Saturday, January 17, 2009

In England EVERYONE EATS BAKED BEANS

I was reading my new absolute favourite blog Belgian Waffle late into the night yesterday when I came across her description of the game "In England". This is not just germane to expats in Belgium. All English expats play it.

It consists of regarding your surroundings and saying, "In England this would be...". Basically it's a game of compare and contrast: sometimes the situation would be better at home, other times one is admiring of the foreign way of doing something. For example, in New York one might say, "In England you'd never get the bloody RMT Union to allow the Tube to run 24/7, it's so much more civilised here in Manhattan." or, conversely you might say, "In England, they'd never call a mess of congealed scrambled eggs an omelette".

It's the game that never tires.

Except many Americans LOATHE it. Because, of course, you can't criticise ANYTHING here. Sigh.

Sometimes I do long for the English attitude where, if you burned the Union Flag, no one would bat an eyelid. See - there's another example of 'In England', right off the bat.

Which also brings me to an email from an ex, Mr Avocado, who, upon reading the following line in yesterday's blog:
"*High class and shockingly priced deli/food store/home of deliciousness/purveyor of the $3 can of baked beans."

Commented:
Again with the baked beans, LLG. Honestly. They’re for proles here. And old people. You have a reputation to uphold. I mean.

IN ENGLAND they are a meal of high culinary virtue eaten by everyone from the Queen to, well, me. Seriously, they are a national treasure. Eaten on toast with lots of butter or with chips (Fries) & sausages. And they do not cost $3. More like 60p/90C. They also taste & look different: less sugar and a special green tin, and are probably the most missed food by expats abroad.

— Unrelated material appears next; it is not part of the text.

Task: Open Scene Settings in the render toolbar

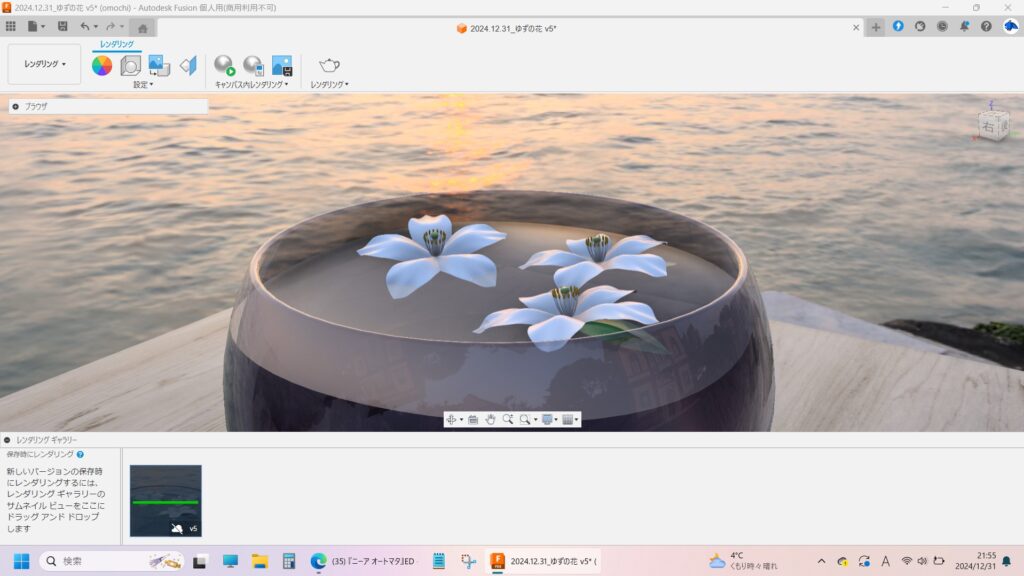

Wikipedia explains it thus, "There are substantial differences between the Heinz baked beans sold in the UK and the nearest equivalent US product (Heinz Premium Vegetarian Beans). The US beans contain brown sugar where the British beans do not, and the US product contains 14g of sugar per tin compared to 7g for the British version (equating to 140 vs 90 calories). The US beans have a mushier texture and are darker in colour than their UK counterpart."

I was looking for a pic and just came across this blog entry from another expat extolling their virtue. Altho, granted, even the Europeans think it's weird how the English obsess about them. BA's euro-chic husband Marc is French/Danish and thinks they are the food of the devil.